Los negocios y monumentos cubiertos con tapiales siguen ahí, al acecho de mujeres hartas de no ser escuchadas. En las paradas del metrobús los vidrios rotos y las caras de los presuntos agresores (sí, presuntos por la presunción de inocencia del nuevo sistema de justicia penal, no porque yo ponga en duda que son violentos) también en las paradas del transporte público, en los señalamientos, en los semáforos, la petición de justicia en cientos de casos impunes plasmada en estampas. 

Escucho a madres pidiendo apoyo para que no se olviden los casos de sus hijas desaparecidas y asesinadas, vienen de todas partes de la República Mexicana. No les importa la distancia, les importa visibilizar para erradicar. 

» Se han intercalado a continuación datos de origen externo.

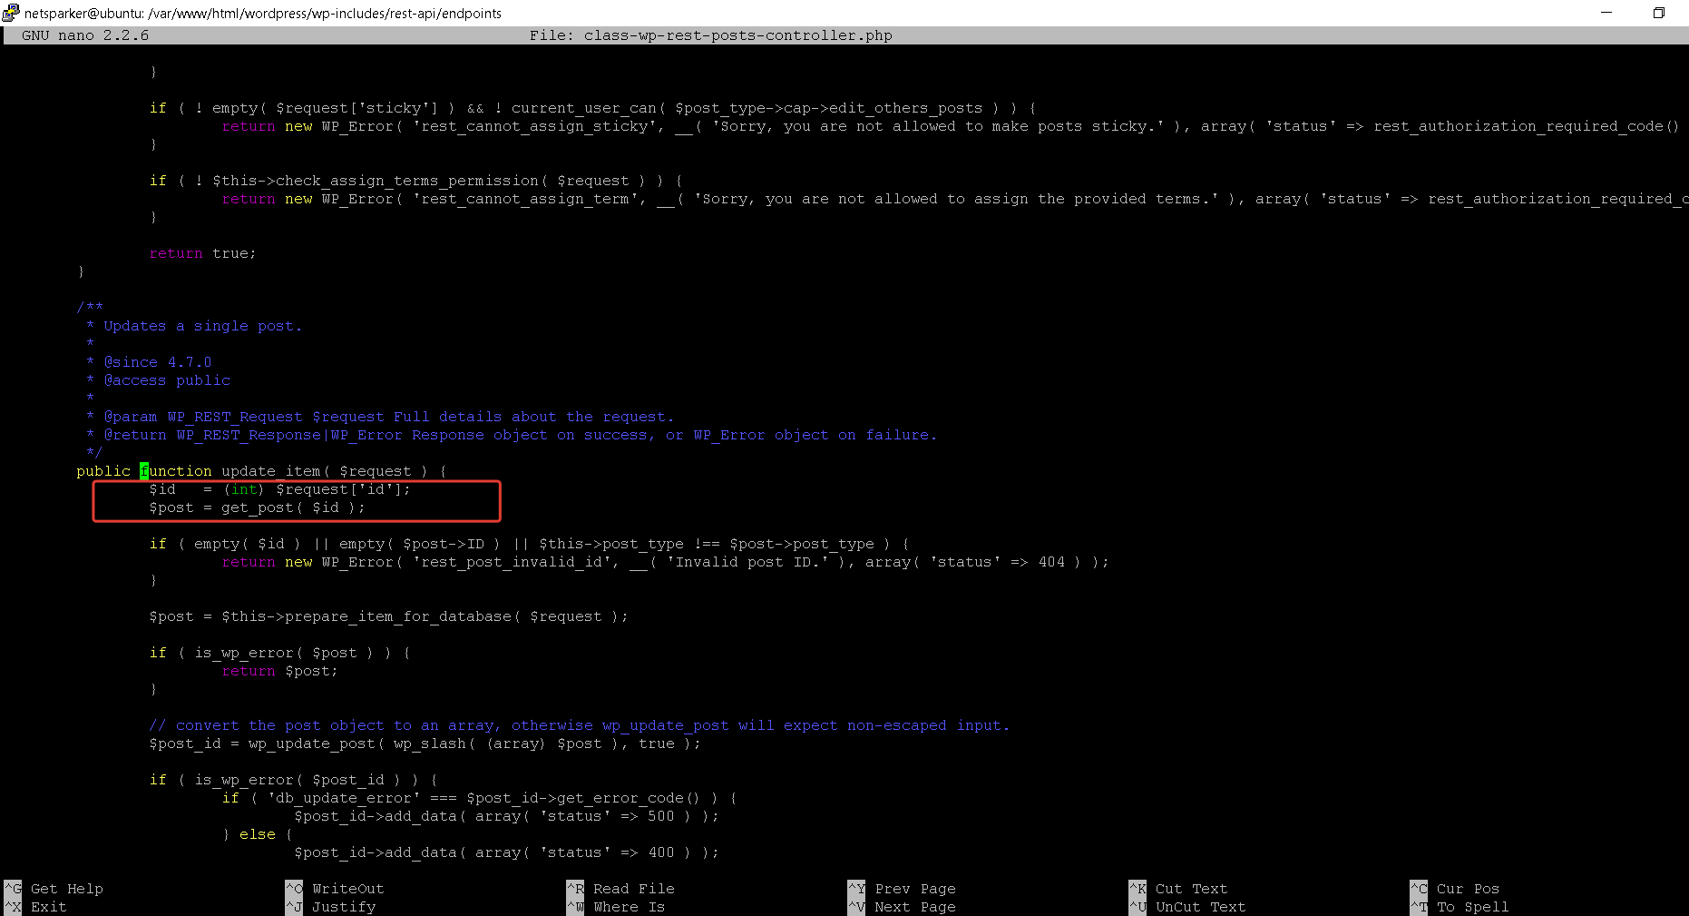Screen dimensions: 1689x916
Task: Click the update_item function name
Action: (270, 471)
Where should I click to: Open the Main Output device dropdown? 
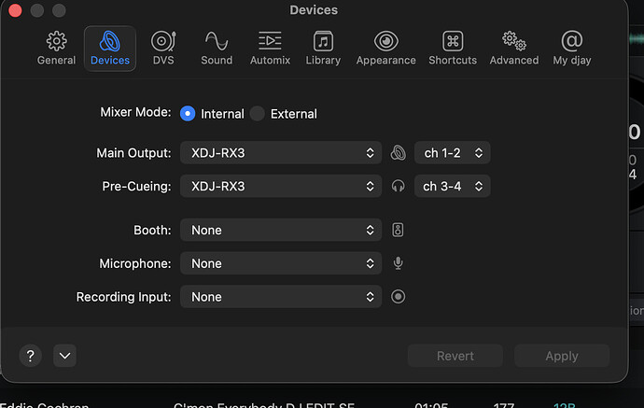tap(281, 153)
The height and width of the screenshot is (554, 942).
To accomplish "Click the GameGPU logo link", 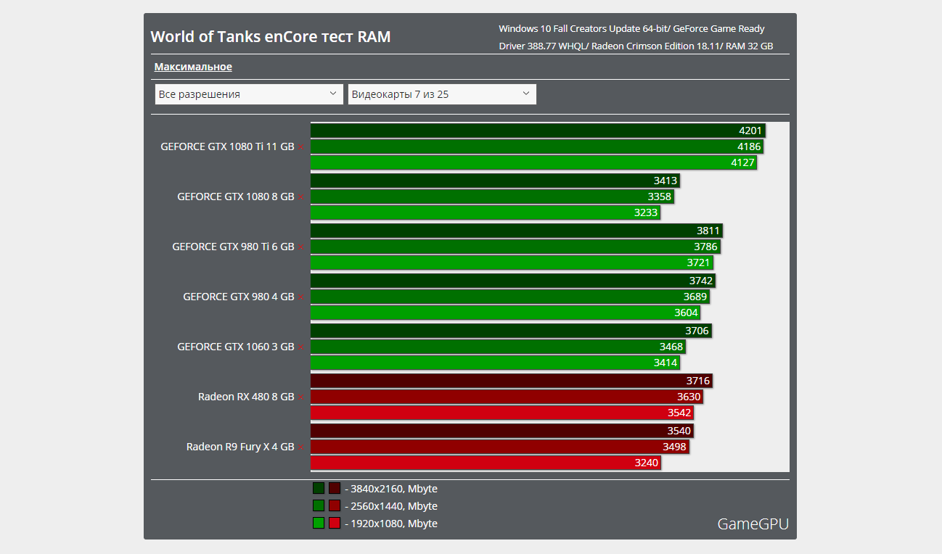I will (753, 524).
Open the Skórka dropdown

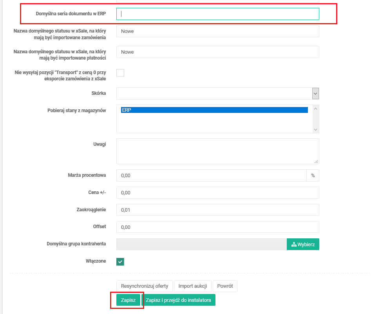217,93
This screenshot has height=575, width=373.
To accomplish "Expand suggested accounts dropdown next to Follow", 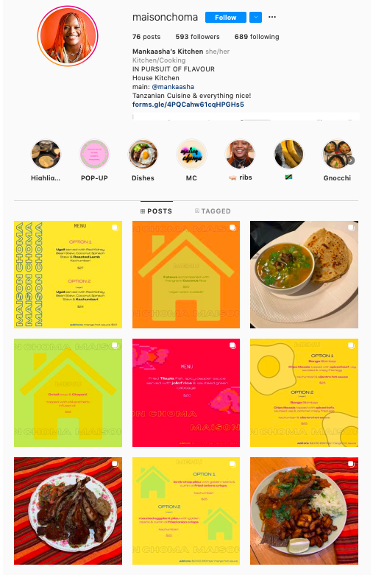I will tap(256, 17).
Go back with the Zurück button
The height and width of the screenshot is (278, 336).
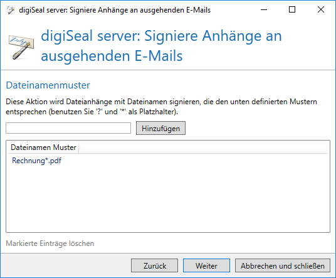coord(154,265)
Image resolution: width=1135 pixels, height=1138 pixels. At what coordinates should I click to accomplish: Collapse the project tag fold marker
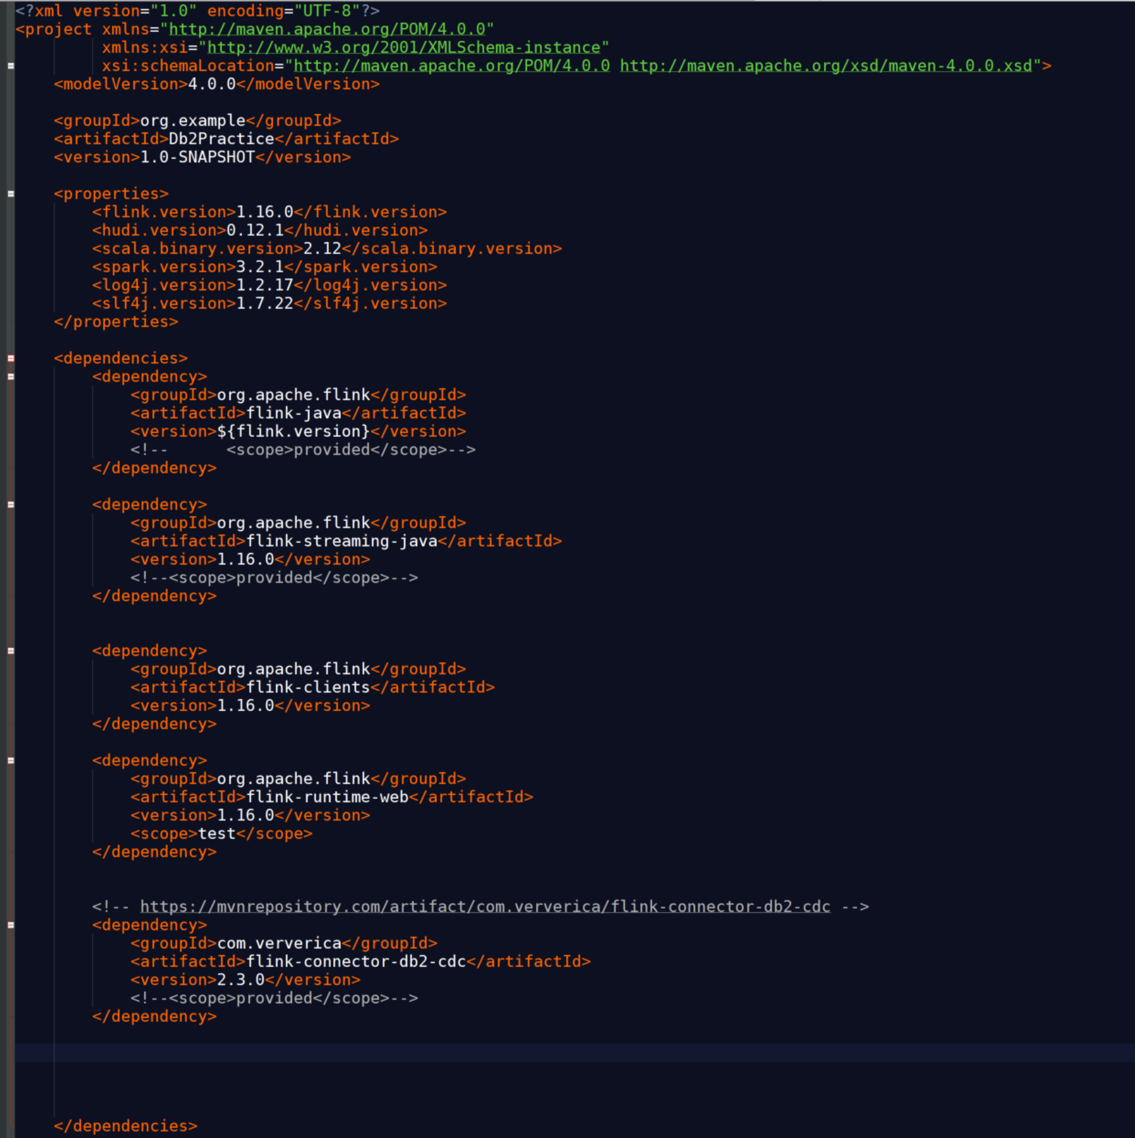(x=11, y=65)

Testimonios por doquier, en la Antimonumenta música y baile, performance con fuego y batucadas. Nadie se queda fuera de esta celebración. 

A las 7:30 de la noche, casi ocho horas después de que comenzó la concentración de las mareas moradas y verdes, avanza el último contingente y me voy con él. Son de la comunidad LGBT+. 

Hacen un alto frente a la policía, se hincan, alzan el puño. Aquí se busca paz y justicia, respeto, no más. 

En la plancha del Zócalo capitalino, la Plaza de la Constitución arde, grupos aislados rompiendo semáforos, pateando las vallas, quemando pancartas, papeles, fichas de búsqueda, intercambio de objetos de atrás de las vallas y las manifestantes. Sacando la rabia, el dolor, la impotencia, la tristeza de todas las maneras posibles. 

Tuitea la servidora pública Marcela Figueroa: “las mujeres policías de la SSC utilizan extintores con polvo químico seco al 75% compuesto de fosfato monoamónico, certificado…”

A mi alrededor, mujeres corriendo con los ojos cerrados y tosiendo, no pueden respirar. Acusan que lo que les lanzan es gas. Yo tampoco puedo abrir los ojos, me lloran, también me pica la garganta. La autoridad dice que no está agrediendo, que sólo está dispersando. 

Minutos después de las 8 de la noche apagan las luces de una explanada en la que nunca estuvo ondeando la bandera de México. Las manifestantes comienzan a retirarse, molestas, pero con la satisfacción de haberse sentido libres, valientes y combativas. Ni una más, ni una asesinada más. 

Me despido con la seguridad de haber cubierto esta protesta con la responsabilidad y la perspectiva de género que merecemos todas. El silencio no nos protege. Nunca más.